14 de Agosto de 2008 / às 15:45 / em 9 anos

CONSOLIDA-Inflação ao consumidor nos EUA tem forte alta em julho

Por Glenn Somerville

WASHINGTON, 14 de agosto (Reuters) - A inflação ao consumidor dos Estados Unidos registrou uma taxa duas vezes maior que a esperada em julho e as perspectivas para o mercado de trabalho seguem pressionadas, de acordo com relatórios divulgados nesta quinta-feira.

Os dados do Departamento de Trabalho dos EUA indicam um aumento do estresse na maior economia do mundo.

O índice de preços ao consumidor (CPI, em sigla em inglês), a principal medida de inflação do país, subiu 0,8 por cento em julho e registrou um salto de 5,6 por cento, em termos anuais, o maior avanço desde janeiro de 1991, quando ocorria a primeira Guerra do Golfo.

Alimentos e energia mais caros ajudaram a puxar os preços em julho. Mas desde então, os preços do petróleo começaram a diminuir, o que levou analistas a estimarem que julho pode ser um divisor de águas em relação às pressões inflacionárias.

"Se não tivermos um choque inesperado que volte a puxar os preços de commodities para cima, esta pode ser a pior notícia de inflação que teremos por um tempo", disse Gary Thayer, economista-sênior do Wachovia Securities, em St. Louis.

O núcleo do índice de preços ao consumidor, que exclui alimentos e energia, subiu 0,3 por cento tanto em junho como em julho. Em termos anuais, o núcleo registrou um ganho de 2,5 por cento no mês passado.
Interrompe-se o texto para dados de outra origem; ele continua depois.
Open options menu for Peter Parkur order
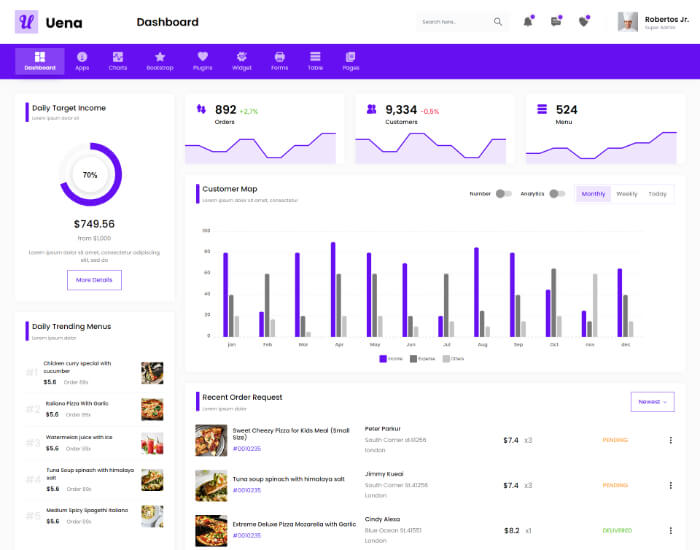Image resolution: width=700 pixels, height=550 pixels. [x=670, y=440]
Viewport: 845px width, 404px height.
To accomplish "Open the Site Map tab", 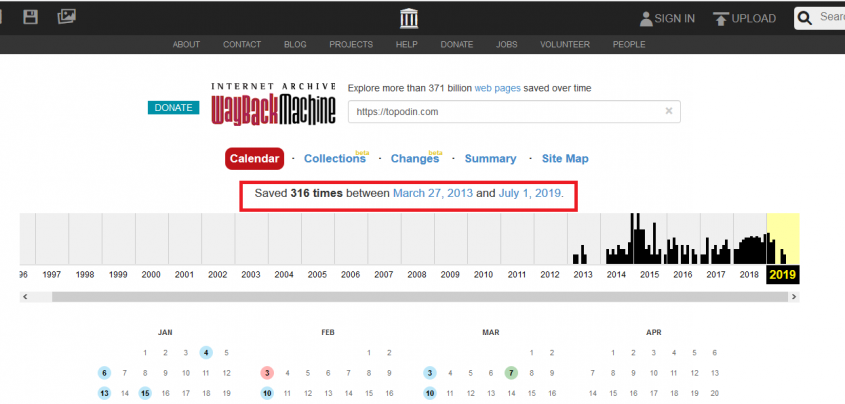I will point(565,159).
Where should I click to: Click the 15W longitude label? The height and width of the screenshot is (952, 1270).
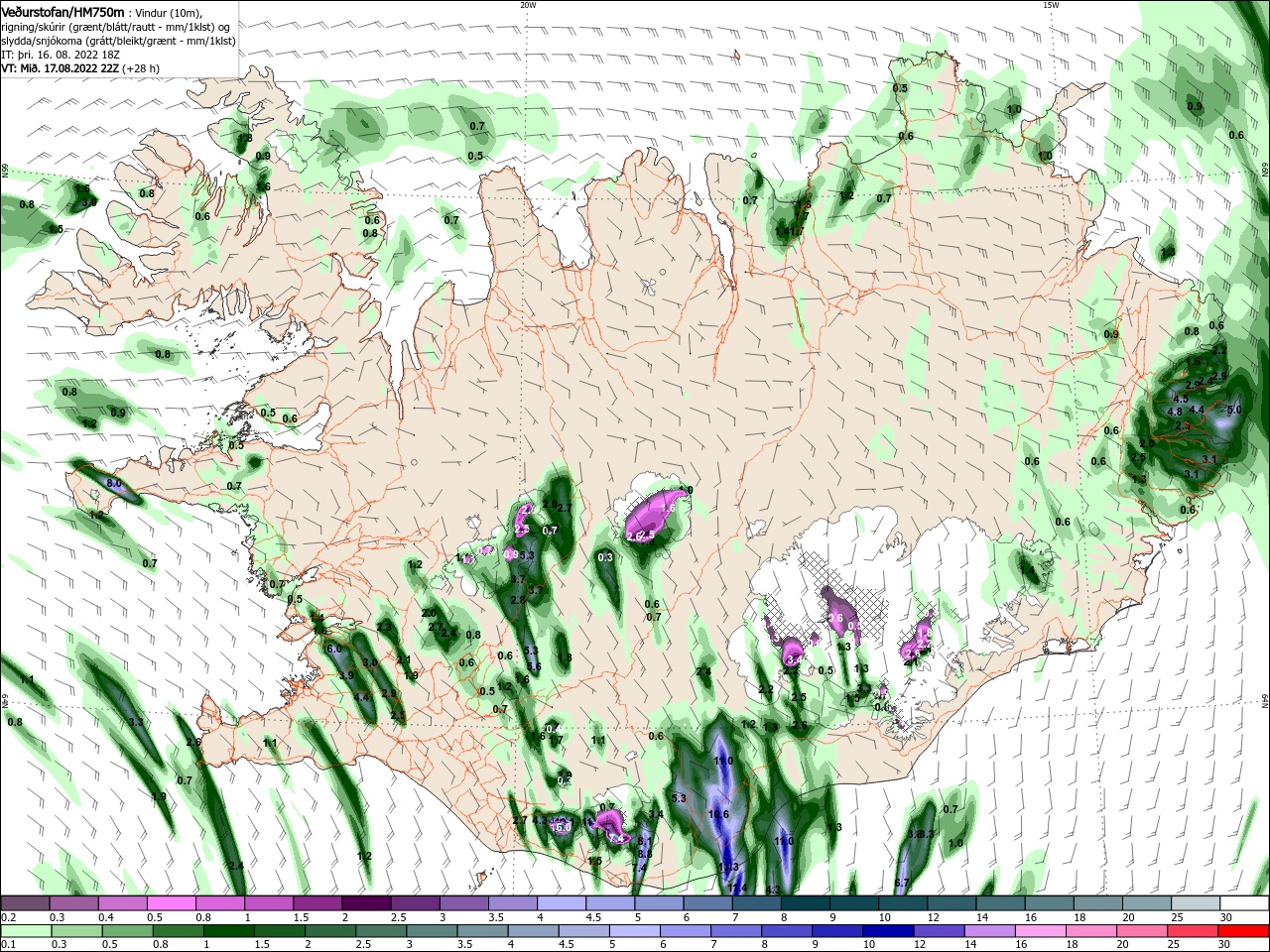click(x=1050, y=5)
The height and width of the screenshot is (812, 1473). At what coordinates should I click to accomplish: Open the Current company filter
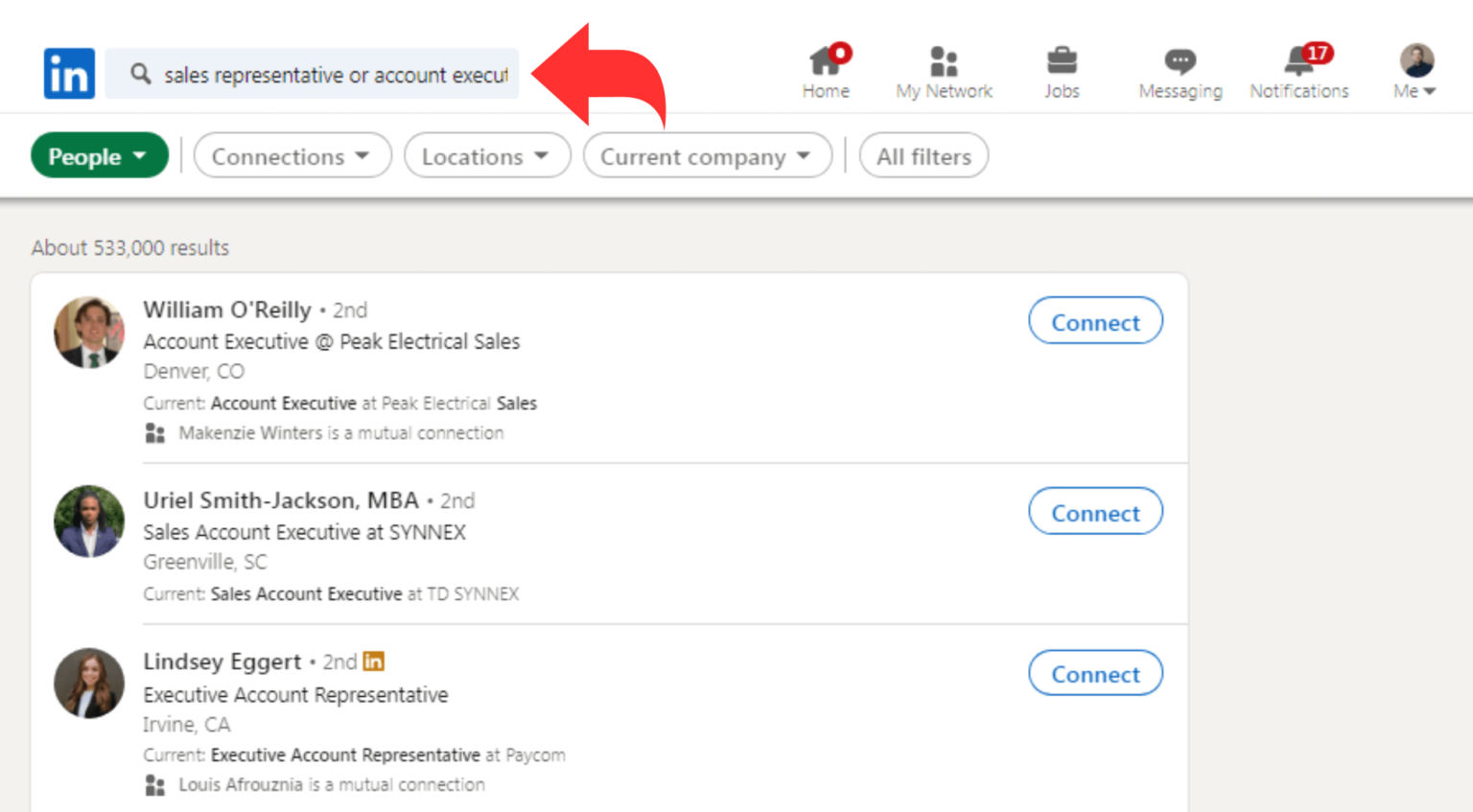coord(708,155)
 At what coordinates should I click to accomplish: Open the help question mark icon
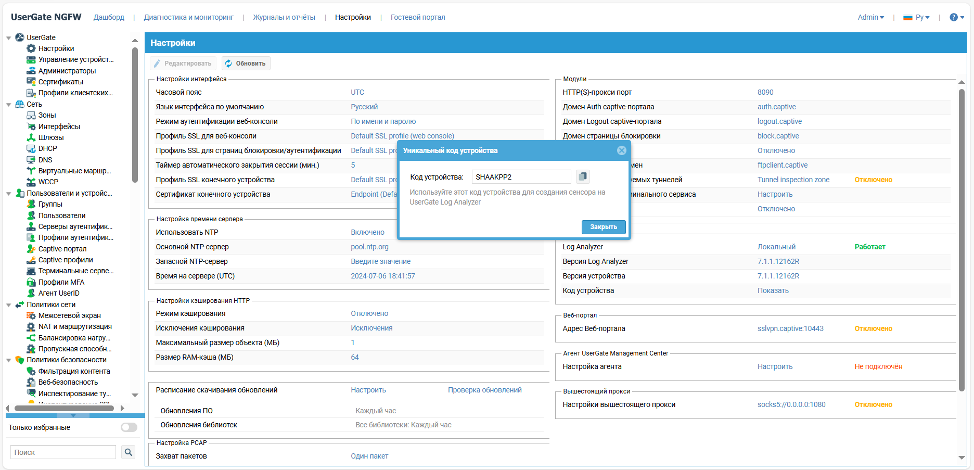point(953,17)
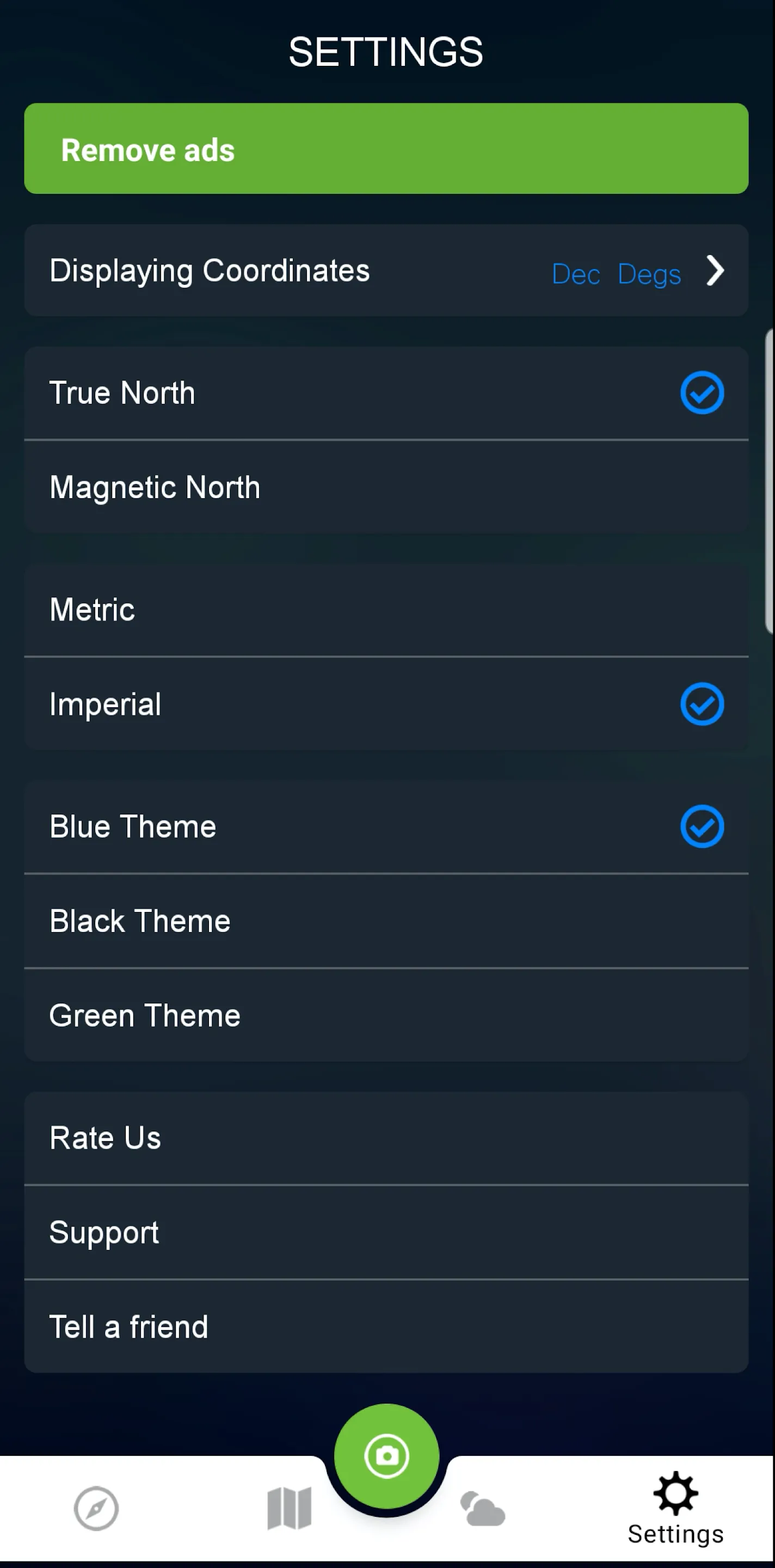
Task: Click the True North blue checkmark
Action: tap(702, 393)
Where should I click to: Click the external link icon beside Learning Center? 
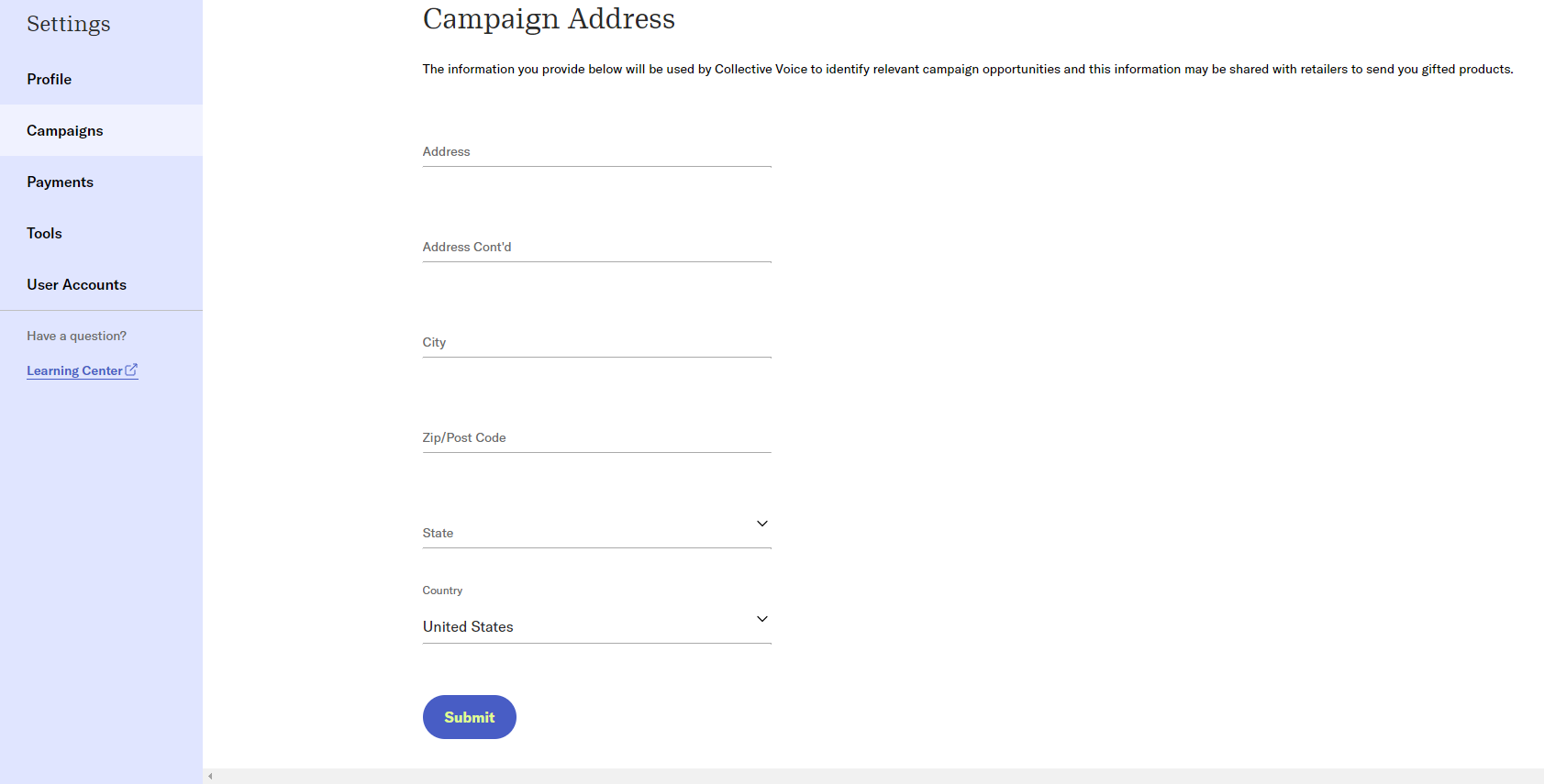coord(131,370)
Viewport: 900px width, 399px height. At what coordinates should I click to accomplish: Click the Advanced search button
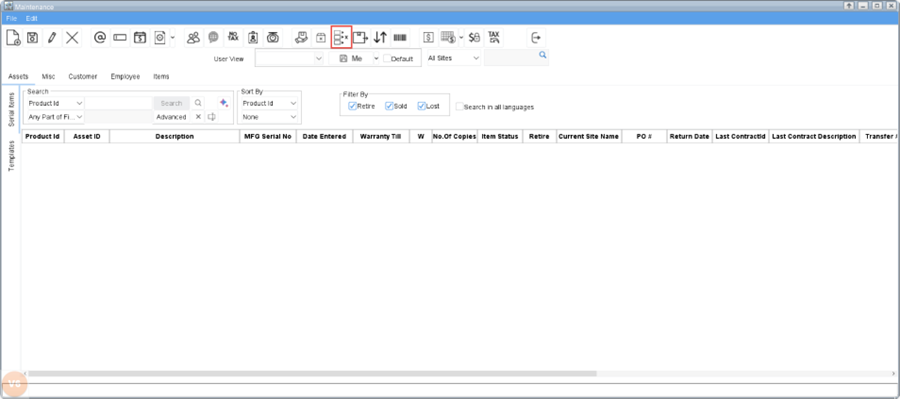coord(171,117)
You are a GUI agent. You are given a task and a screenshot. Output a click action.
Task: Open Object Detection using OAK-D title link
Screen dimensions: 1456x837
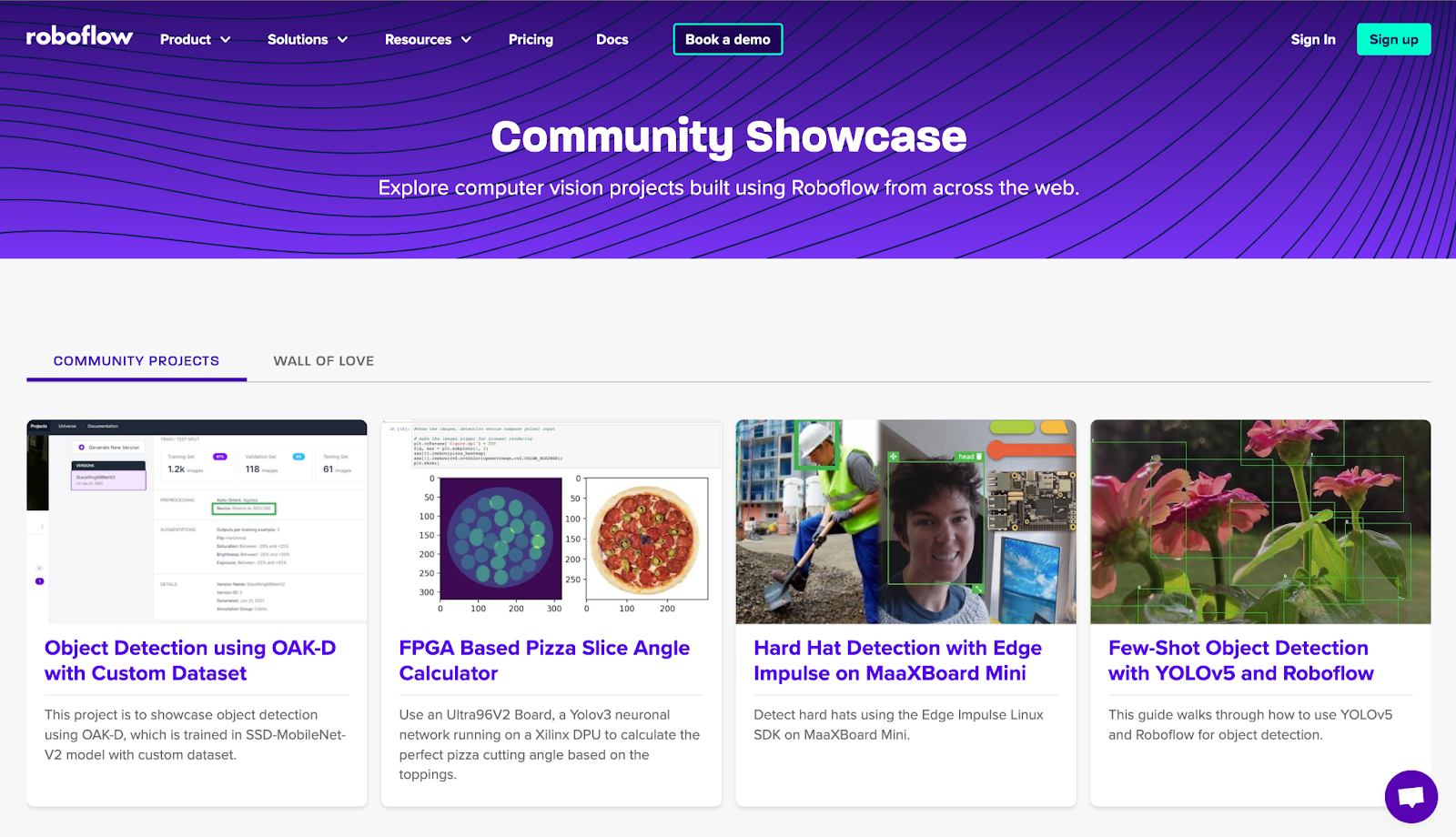[x=190, y=661]
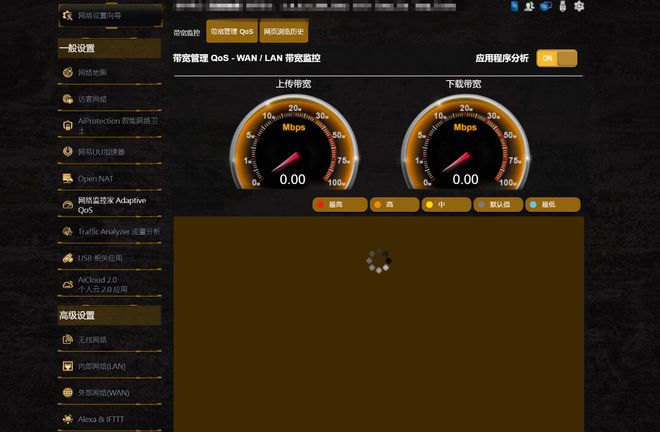This screenshot has height=432, width=660.
Task: Open the AiCloud 2.0 cloud icon
Action: coord(67,285)
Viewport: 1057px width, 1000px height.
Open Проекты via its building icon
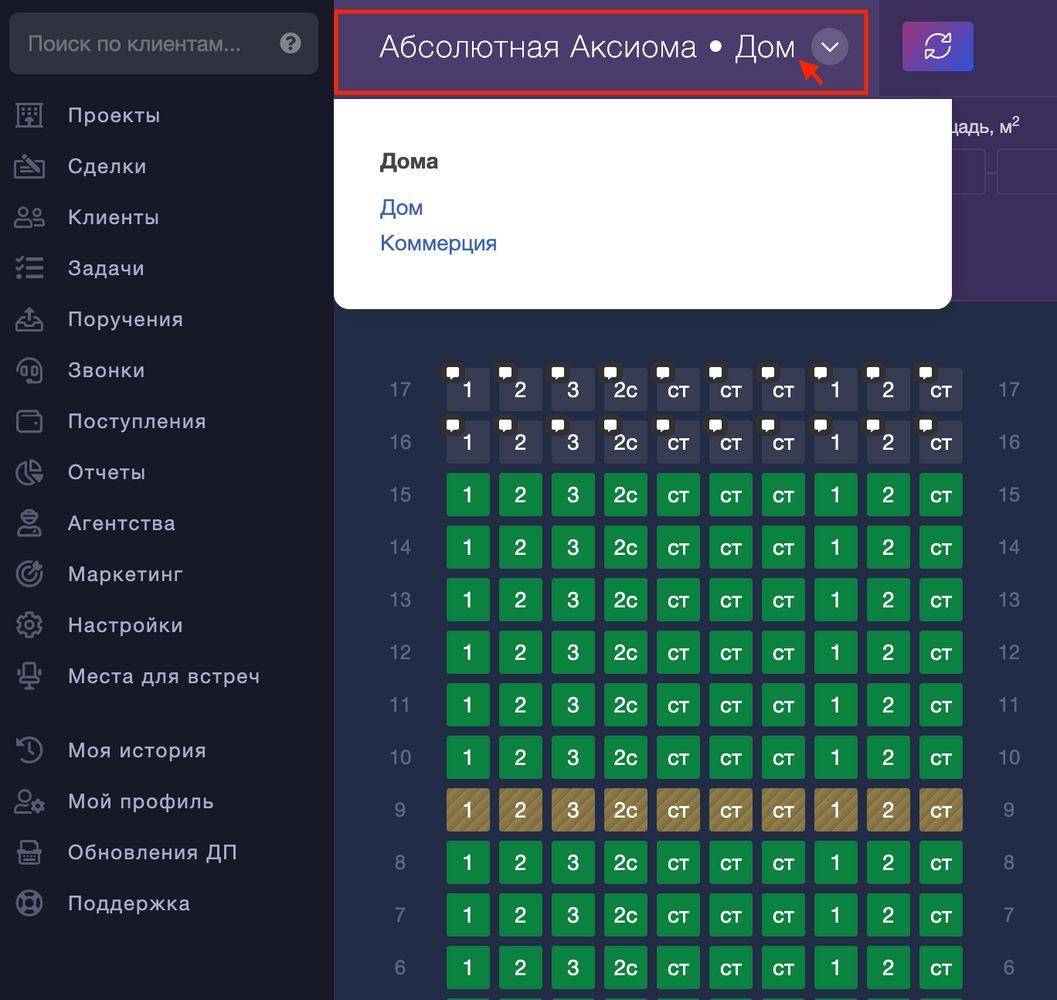(x=29, y=115)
"Está certamente acima do esperado por aqui, mas eu acho que nós provavelmente vimos, pelo menos no curto prazo, a pior das leitura de inflação", disse Keith Hembre, economista-chefe do First American Funds, em Minneapolis.

TRABALHO PRESSIONADO

O mercado de trabalho Nos Estados Unidos também segue dando sinais de fraqueza, o que aumenta o fardo dos consumidores, que são responsáveis por dois terços da atividade econômica do país, por meio da compra de produtos e serviços.

Em um outro relatório, o Departamento de Trabalho disse que 450 mil pessoas entraram com pedidos de auxílio-desemprego na semana passada, uma queda de 10 mil em relação à semana anterior, mas ainda assim em patamar associado a períodos de recessão.

Na realidade, a média quadrissemanal de novos pedidos de auxílio-desemprego, que é tida como um termômetro mais bem apurado do mercado de trabalho por desconsiderar a volatilidade entre as semanas subiu de 421 mil para 440,5 mil.

Foi a maior leitura em mais de seis anos, desde os 445,5 mil registrados em abril de 2002.

O relatório sobre a inflação ao consumidor mostrou que os preços de energia continuaram a puxar o índice para cima, com avanço de 4 por cento em julho, depois de um ganho de 6,6 por cento em junho. Isso coloca em 29,3 por cento o aumento destes custos na comparação anual.

Os preços dos alimentos subiram 0,9 por cento, seguindo um aumento de 0,8 por cento em junho. Na comparação com o mesmo período do ano passado, os alimentos estão agora 6 por cento mais caros.